Extension of time application
- It
was common ground that the application was filed out of time, and that the
matter could only proceed if an extension of time were
granted under s.477 of
the Migration Act 1958. The first respondent did not oppose the extension
of time being granted.
- The
relevant matters to consider in determining an extension of time application
are:
- the
extent of the delay;
- the
reason for the delay;
- the
prejudice to the applicant, the respondents and any other relevant people
arising from granting or not granting the extension;
and
- the
merits of the substantive claim.
- The
applicant was given the reviewer’s decision on 24 March 2011. He had 35
days from that date to file an application with
this court. That is, he had
until 27 April 2011. His application was in fact filed on 7 July 2011, meaning
that it was about 40
days late.
- The
applicant said in an affidavit affirmed on 11 November 2011 that he was detained
at Villawood Detention Centre at the time that
he was given the reviewer’s
decision. Before he was able to get legal assistance, riots occurred at
Villawood. Consequently,
the applicant was moved to Silverwater Prison on 22
April 2011, although he had not been charged with any crime. The applicant
was
transferred from Silverwater Prison to Maribyrnong Detention Centre on 11 May
2011. Subsequently, the applicant was able to
obtain legal assistance from
Victoria Legal Aid.
- There
is potentially very grave prejudice to the applicant if the extension of time is
not granted. There was no suggestion of any
particular prejudice to the first
respondent or any other person if an extension of time is granted. However,
there is clearly a
public interest in the prompt resolution of public law
matters.
- There
is some merit in the substantive proceedings, in the sense that a number of the
matters raised are at least arguable, as can
be seen from the reasons given
below.
- I
consider, in all the circumstances of this case, that it is appropriate to grant
an extension of time. The delay is short. The
explanation for the delay is
more than reasonable. The prejudice to the applicant of not granting an
extension of time is potentially
grave while the prejudice to others is slight.

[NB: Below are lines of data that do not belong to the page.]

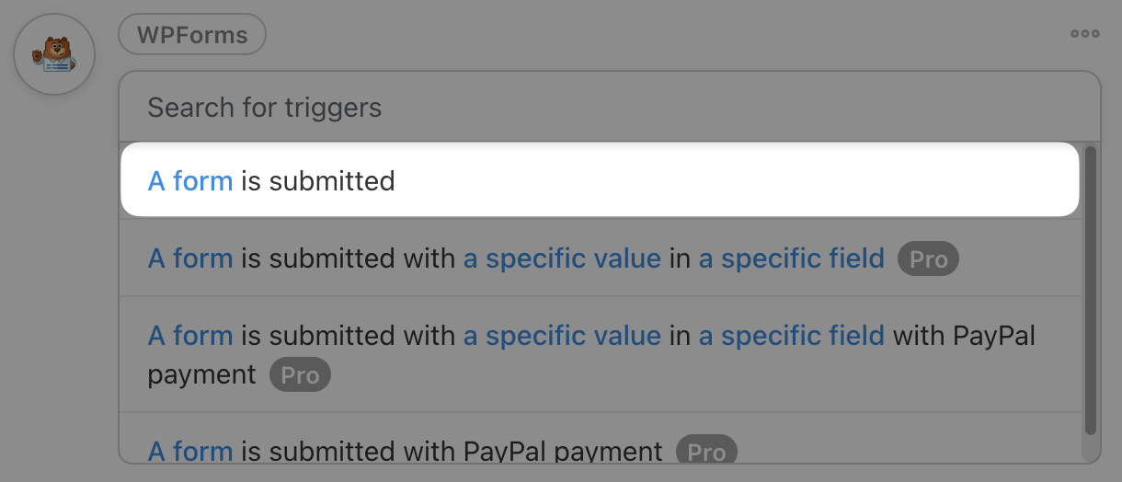Click Pro badge beside the word "payment" in third trigger
The image size is (1122, 482).
pos(300,375)
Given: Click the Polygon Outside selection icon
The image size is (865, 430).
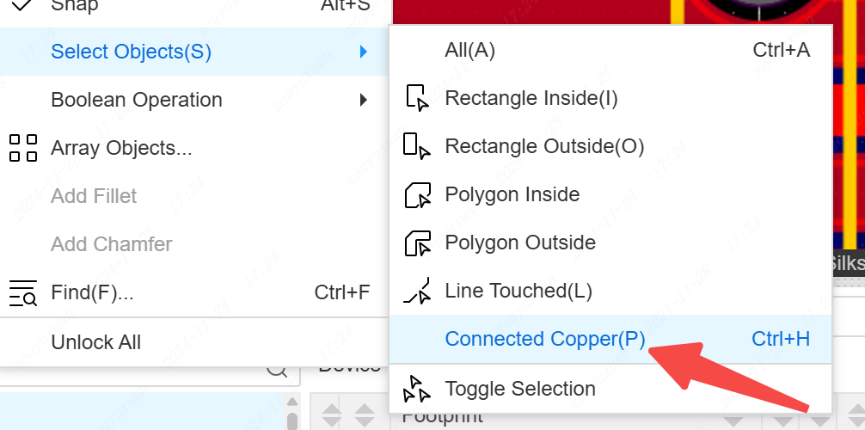Looking at the screenshot, I should pos(417,243).
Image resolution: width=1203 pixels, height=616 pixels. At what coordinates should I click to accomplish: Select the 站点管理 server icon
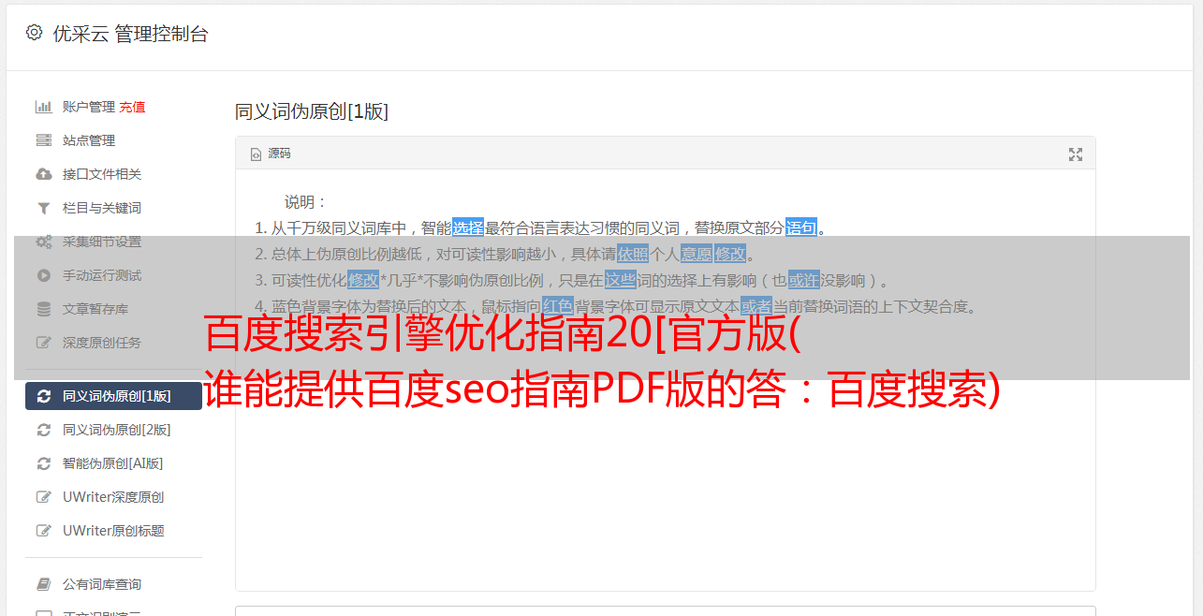pyautogui.click(x=43, y=140)
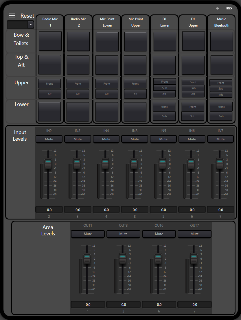Click the battery status icon
The width and height of the screenshot is (241, 320).
click(x=229, y=8)
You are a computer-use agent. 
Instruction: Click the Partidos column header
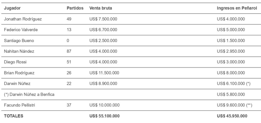[x=75, y=8]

There is some merit in the substantive proceeding.
Claims
- The
applicant said in a written statement dated 26 March 2010 that he had owned a
sandwich shop in Tehran. He said that while working
there he met another man,
A, who worked next door to him in a photo shop. The applicant said that he
developed a relationship with
A. The applicant said that, when he had been in a
serious permanent relationship with A for one and a half years, A asked if he
could film the two of them engaging in sex together. The applicant agreed.
The applicant said that A would also go to gay parties
and film them as part of
his job.
- The
applicant said that on 10 January 2010, A’s shop was raided by the police.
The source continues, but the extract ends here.